Stored items
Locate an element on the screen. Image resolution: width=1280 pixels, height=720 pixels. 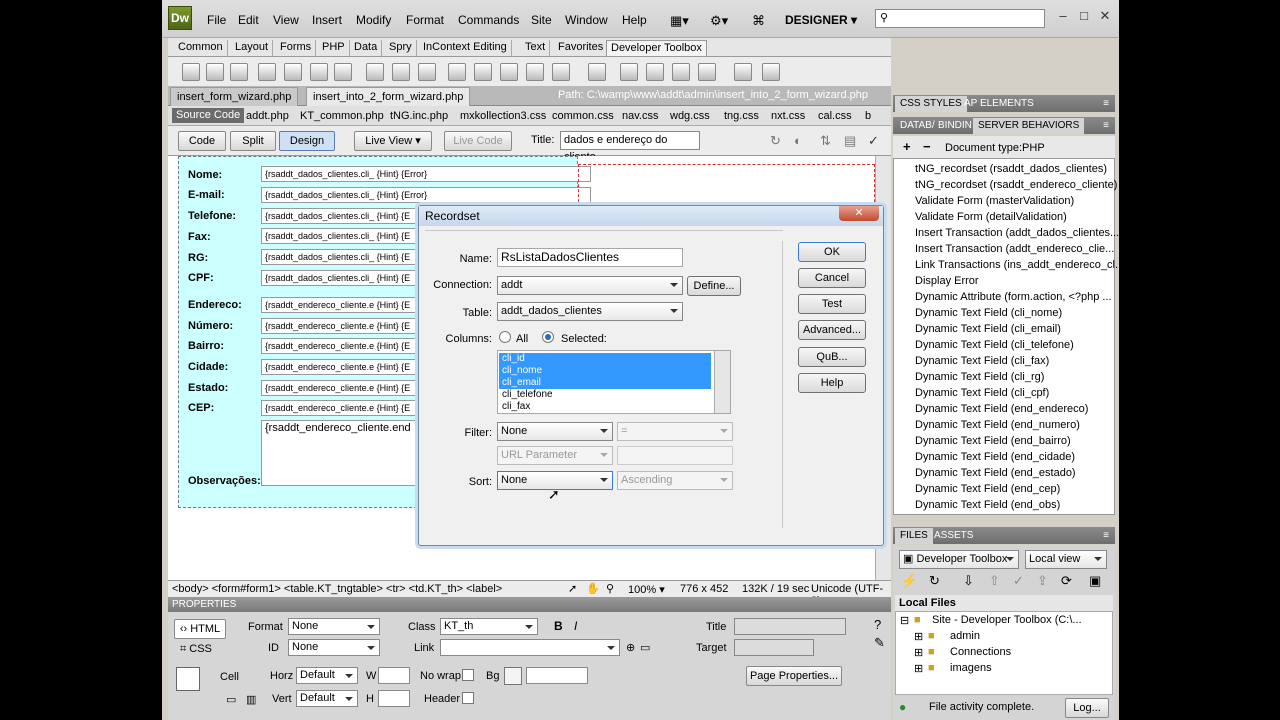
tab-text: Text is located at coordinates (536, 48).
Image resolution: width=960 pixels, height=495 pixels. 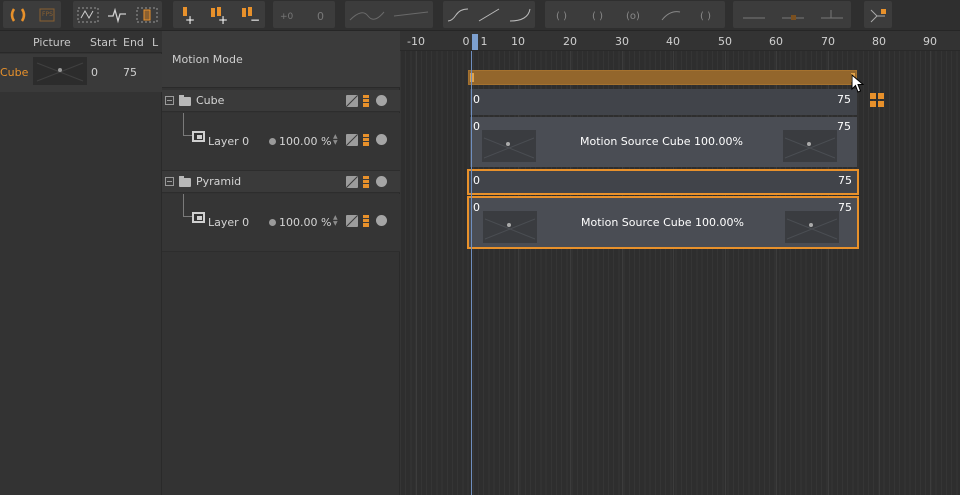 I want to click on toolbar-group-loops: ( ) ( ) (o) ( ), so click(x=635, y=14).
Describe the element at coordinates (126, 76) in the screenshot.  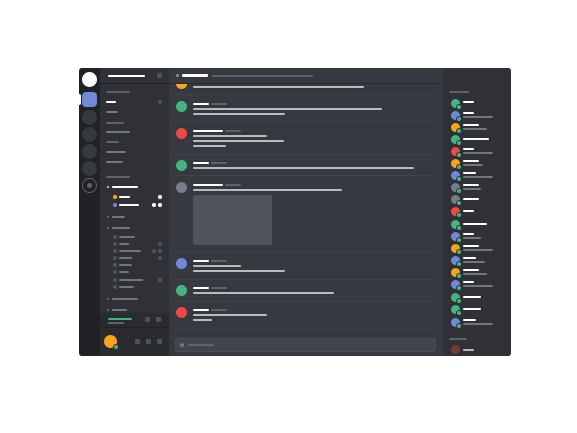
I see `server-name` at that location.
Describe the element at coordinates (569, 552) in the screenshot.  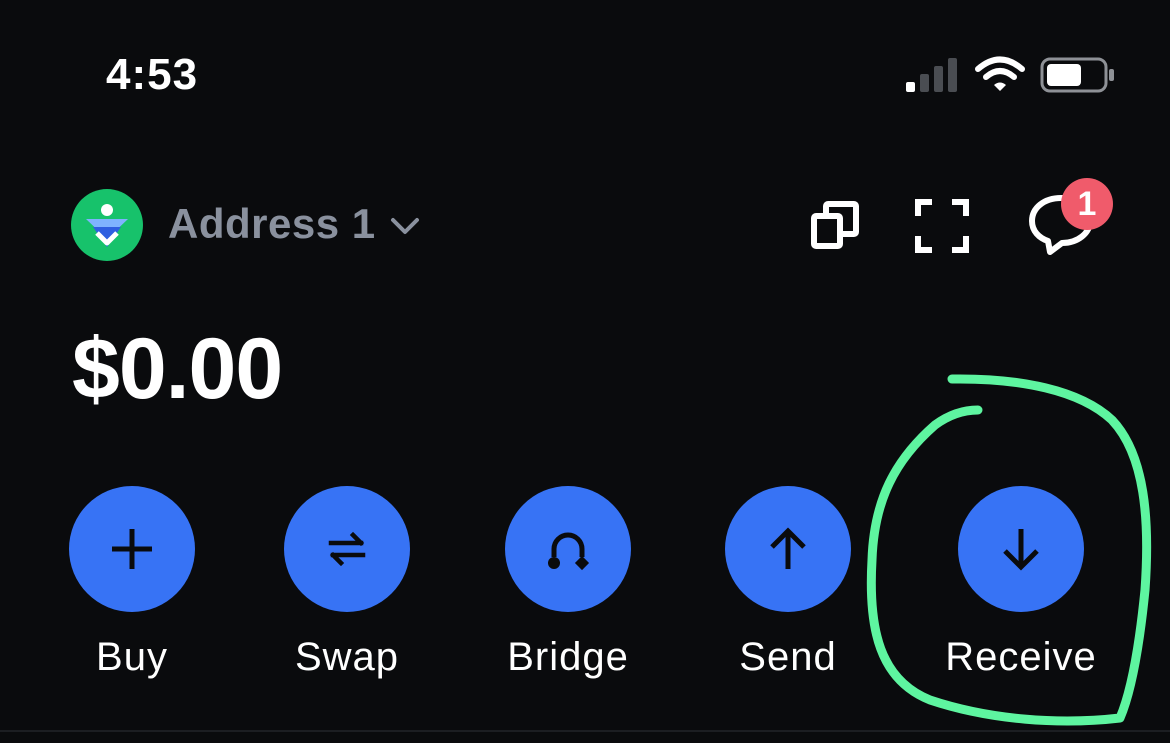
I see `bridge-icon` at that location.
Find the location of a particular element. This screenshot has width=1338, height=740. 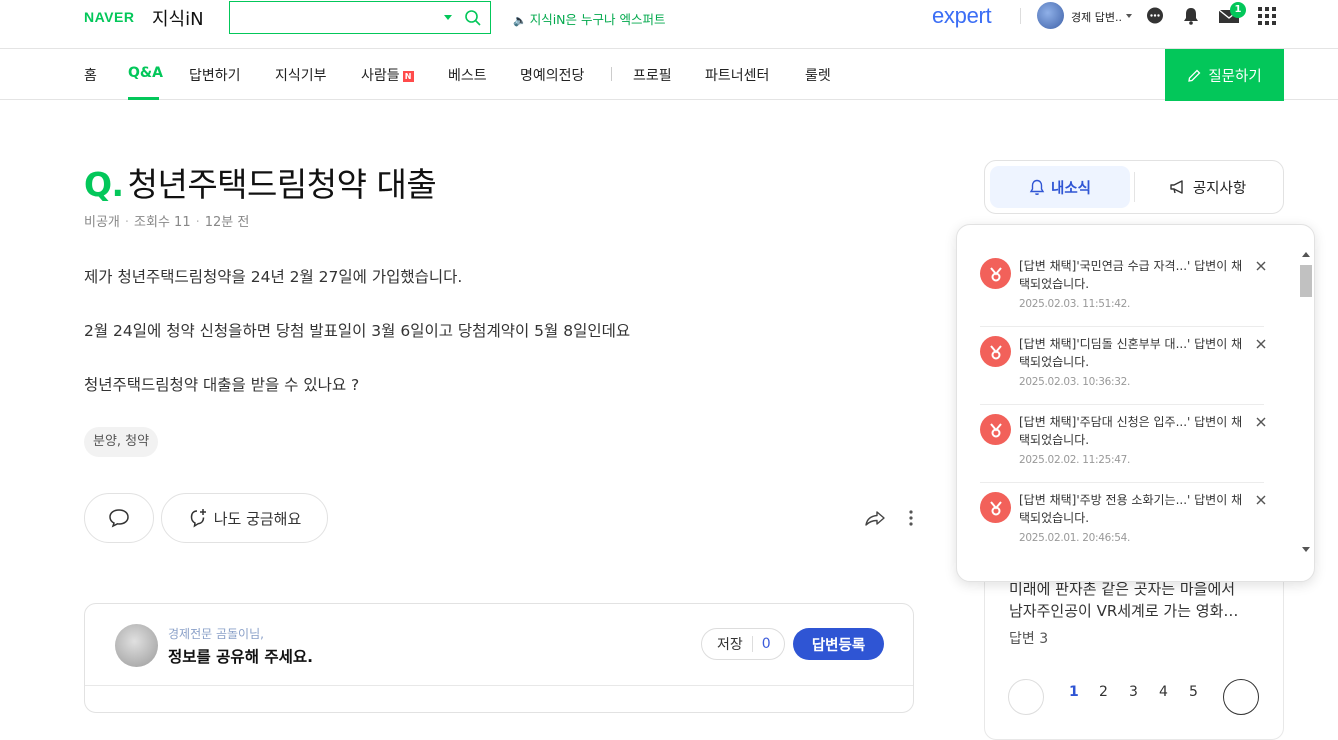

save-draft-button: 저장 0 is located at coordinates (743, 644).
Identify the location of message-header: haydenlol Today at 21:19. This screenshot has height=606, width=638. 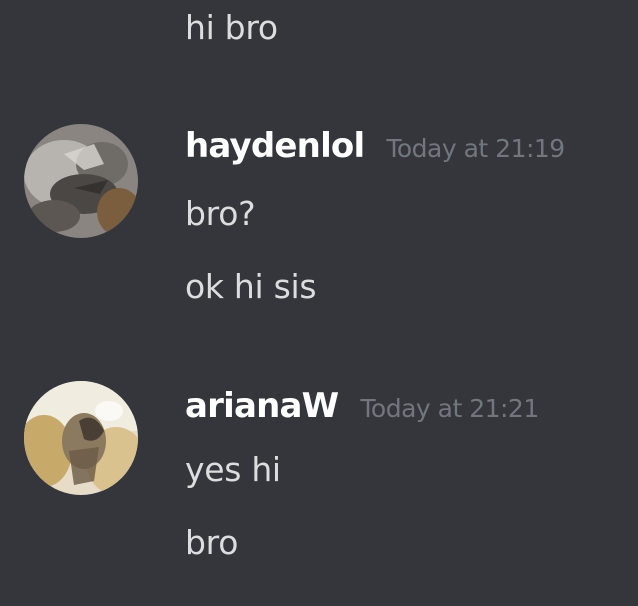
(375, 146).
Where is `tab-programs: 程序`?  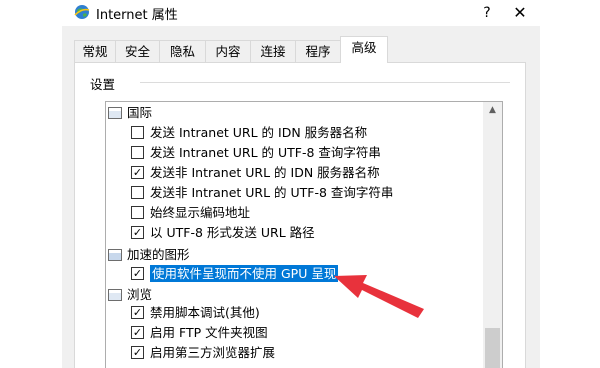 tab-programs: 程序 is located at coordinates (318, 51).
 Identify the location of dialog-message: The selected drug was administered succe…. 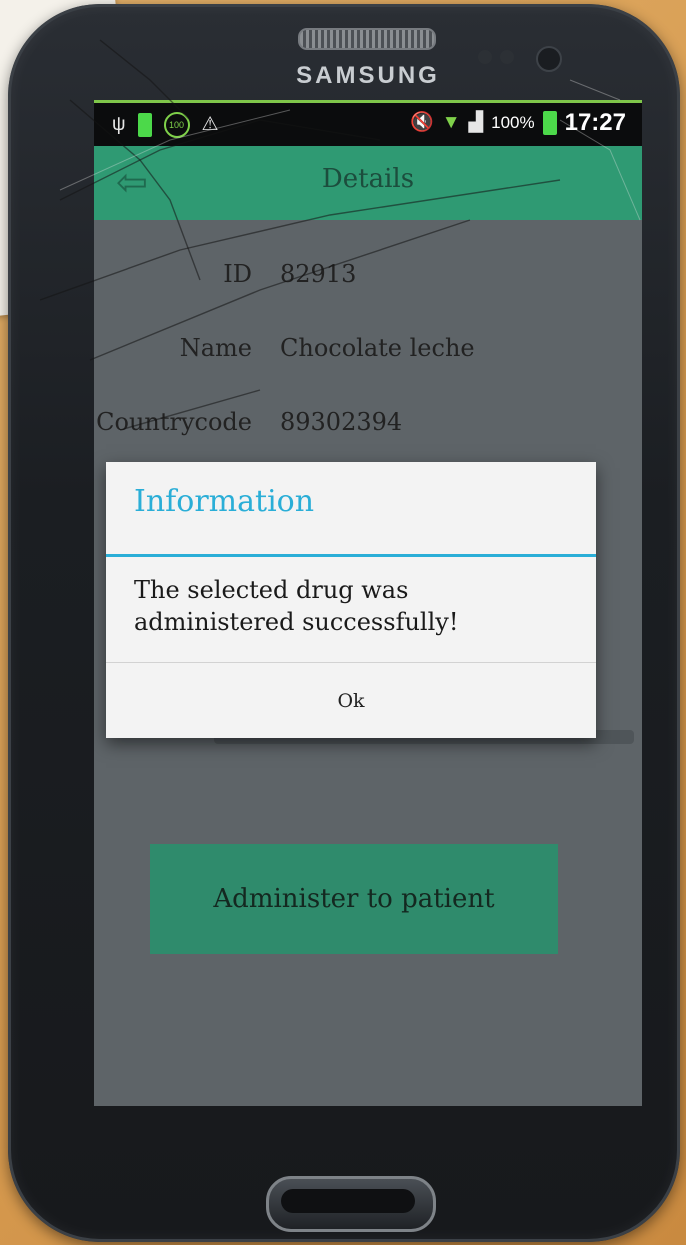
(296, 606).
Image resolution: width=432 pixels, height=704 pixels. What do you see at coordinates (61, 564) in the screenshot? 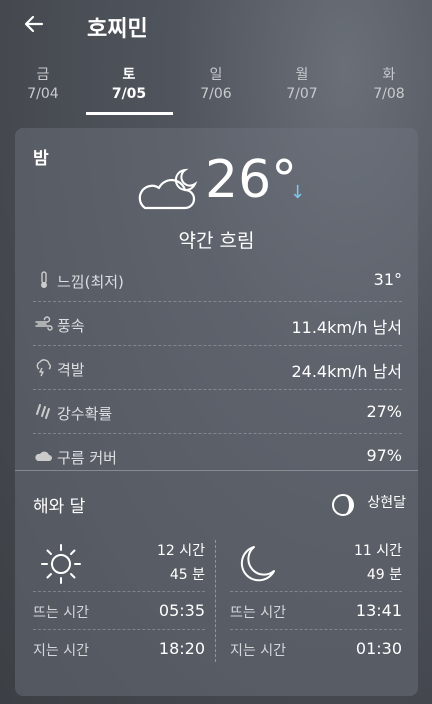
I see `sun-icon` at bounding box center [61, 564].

JOB
Give the item lines starting at the one containing "Find the location" and ending at the one containing "(375, 146)." as a JSON array of strings, one string per line, with blank lines omitted. Leave the pictures out of the output.

ANSWER BELOW
[
  "Find the location of a particular element. This screenshot has width=1338, height=740. ",
  "save-draft-button: 저장 0 is located at coordinates (743, 644).",
  "Identify the location of message-header: haydenlol Today at 21:19. This screenshot has height=606, width=638. ",
  "(375, 146)."
]